Dairy-Free Mexican Un-Fried Ice Cream

I have had my eye on the Food Should Taste Good chips at the grocery store for some time now, but today I finally brought a bag home. Chocolate Tortilla Chips were the lucky ones, but with my first taste, I knew that I, and soon you, would be the true “lucky ones.”

See, these chips taste like an Oreo and a tortilla chip made a beautiful, sophisticated, non-genetically modified, gluten-free baby. After munching on my first one, I knew what I had to do—Mexican Un-Fried Ice Cream. It had to be done without frying, without the trans fats, dairy or intense labor. It had to be possible. And oh, it was.

So joyously, I report, you don’t have to wait long, or work hard to have this dessert asap. Just three ingredients and about 15 minutes time will have you enjoying the tastiest vegan combo this side of the border. Go ahead and dance. I did.

Makes: approx. 15 bite-sized treats | Preparation Time: 15 mins

Food Processor (optional)
Small ice cream scoop, small spoon or melon baller

3 cups of Food Should Taste Good’s Chocolate Tortilla Chips
Store-bought (I used Luna & Larry’s Coconut Bliss) vegan coconut-based vanilla ice cream or homemade Raw, Dairy-Free Vanilla Ice Cream
2-3 organic strawberries

Let’s Get Started:
Place 3 cups of chips in the food processor and pulse until broken into tiny pieces—this yields a little over 1 cup of pieces.
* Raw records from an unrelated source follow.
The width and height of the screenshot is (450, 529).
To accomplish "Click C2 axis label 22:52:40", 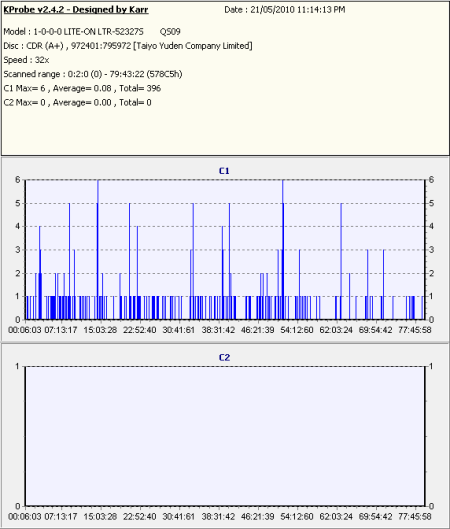I will (x=139, y=517).
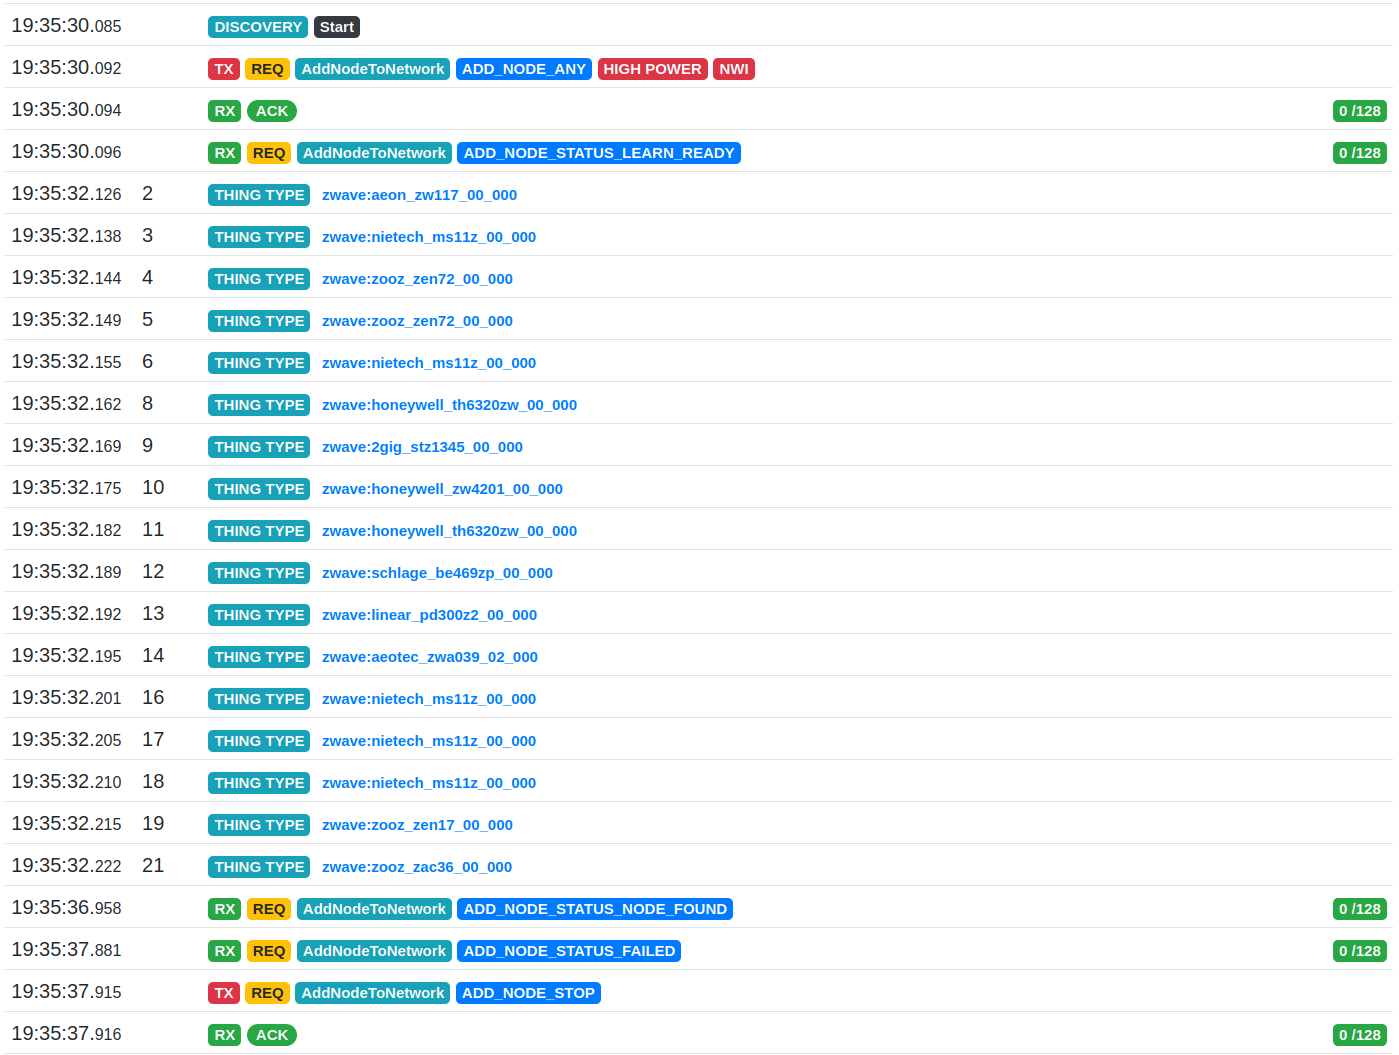Click ADD_NODE_STATUS_NODE_FOUND badge
Image resolution: width=1399 pixels, height=1055 pixels.
(595, 909)
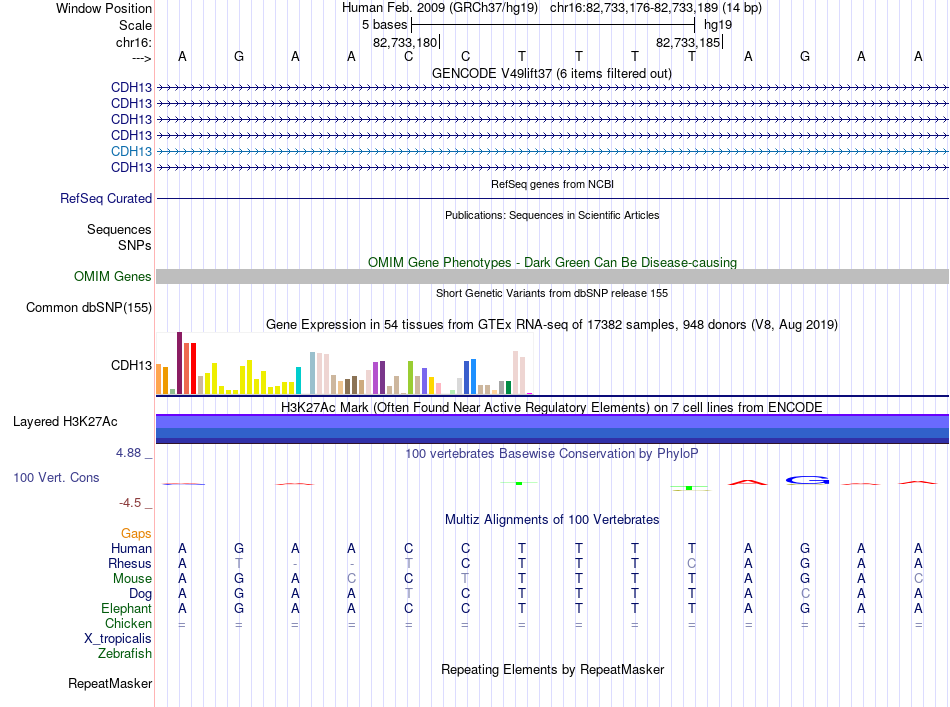Open the RefSeq Curated track label

pyautogui.click(x=105, y=198)
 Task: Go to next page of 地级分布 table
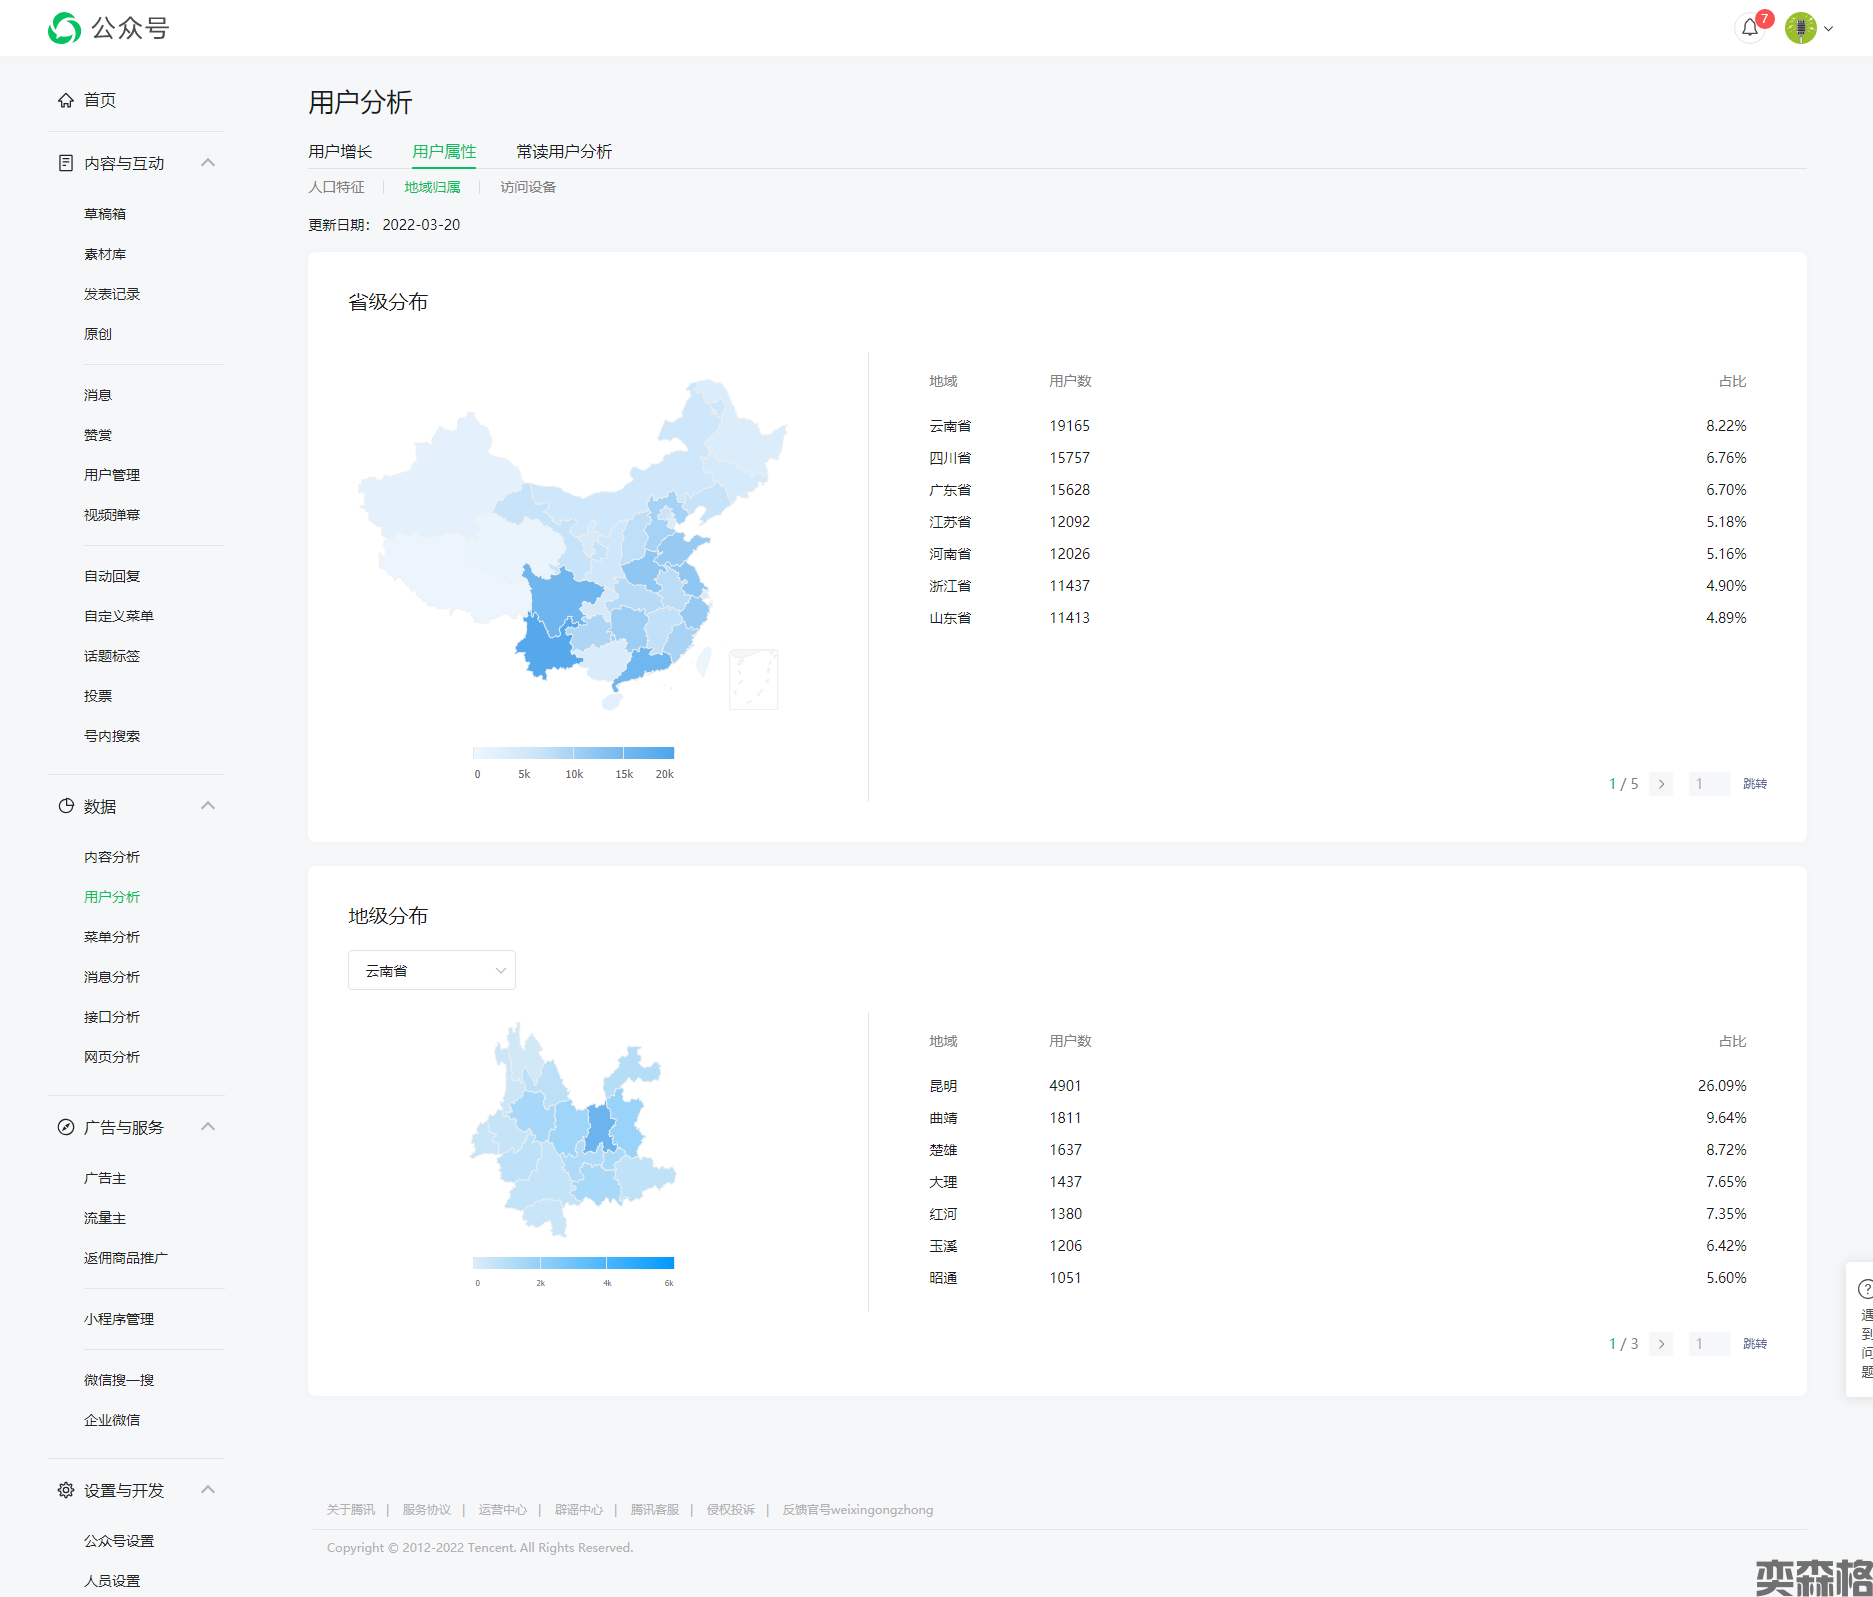click(1661, 1344)
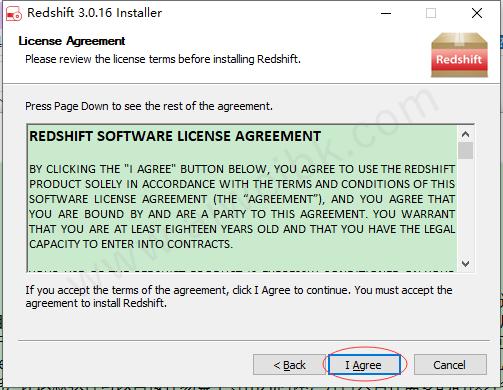
Task: Click the 'Please review the license terms' subtitle
Action: point(163,59)
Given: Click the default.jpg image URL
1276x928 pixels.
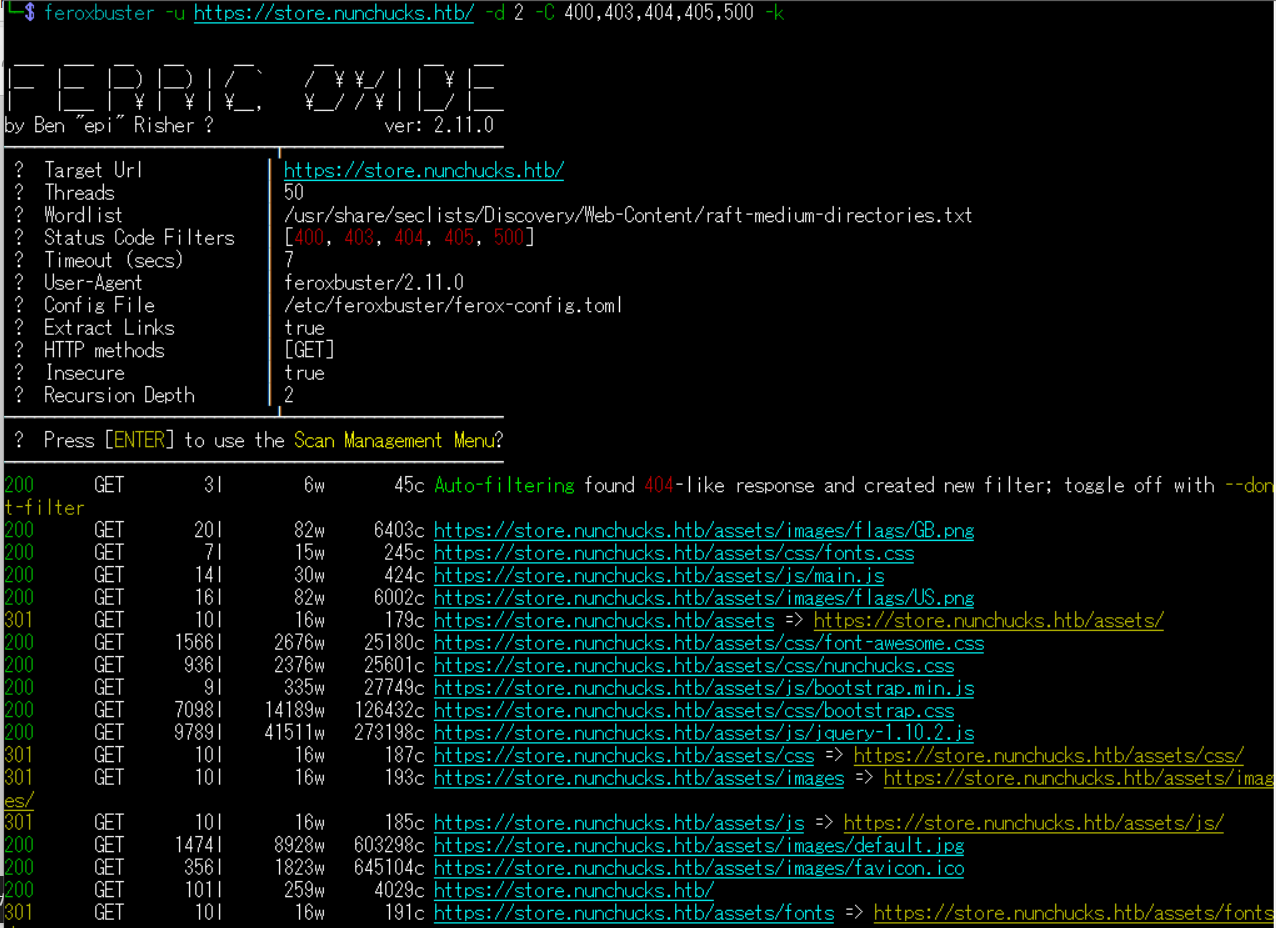Looking at the screenshot, I should click(698, 846).
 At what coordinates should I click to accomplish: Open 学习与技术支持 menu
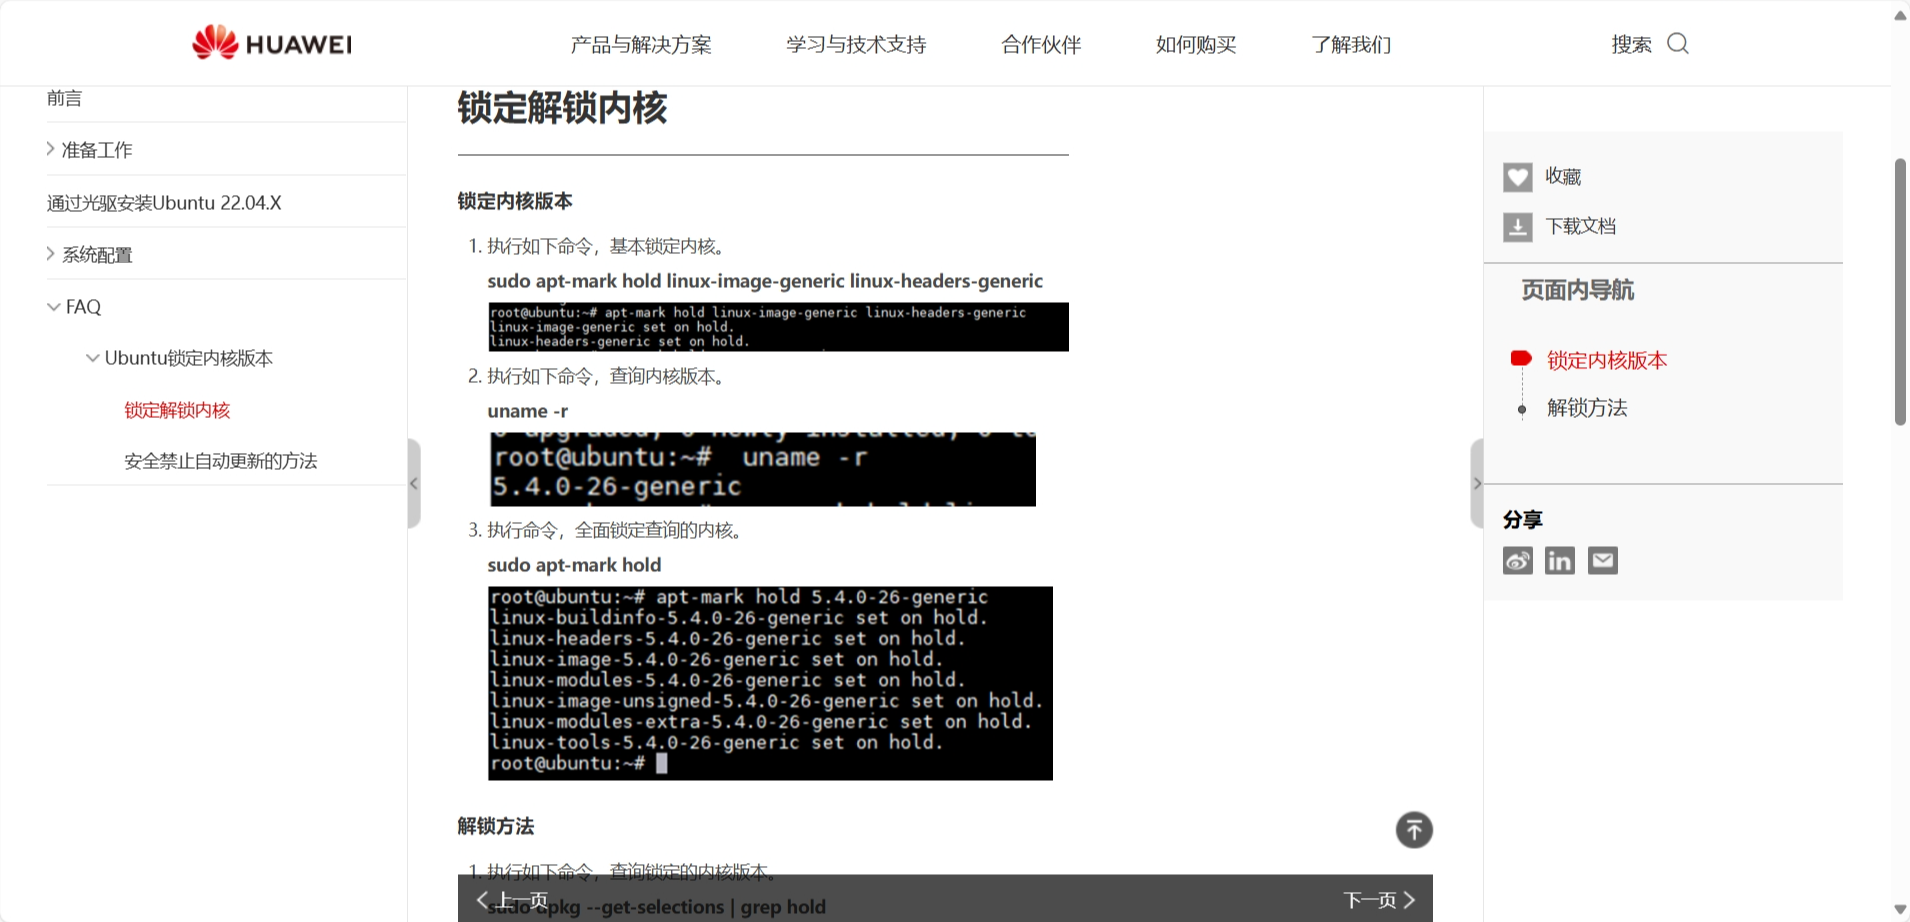point(856,44)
No food processor? Use a knife to chop, or place chips in a bag and crush with your hands.

Chop strawberries into very small pieces.

Put chip pieces in a bowl and lay out your ice cream and melon baller. Create a half scoop of ice cream and drop it round side down into the bowl of chips.

Place a few strawberry pieces on top of your ice cream and top with another half scoop of ice cream. Use your fingers to close any gaps.

Top ice cream ball with chips and roll gently with hands and keep topping with chips until fully coated.

Place in freezer for 5-10 minutes to re-harden.


1. Leave out the strawberry.
2. Place a piece of banana inside.
3. Drizzle ice cream with raw, wild-harvested honey, raw agave or a mix of agave and balsamic vinegar. Yum!
4. Add shredded coconut to the tortilla chips before coating ice cream.
5. Place a toasted pecan seasoned with cinnamon and cayenne in the center.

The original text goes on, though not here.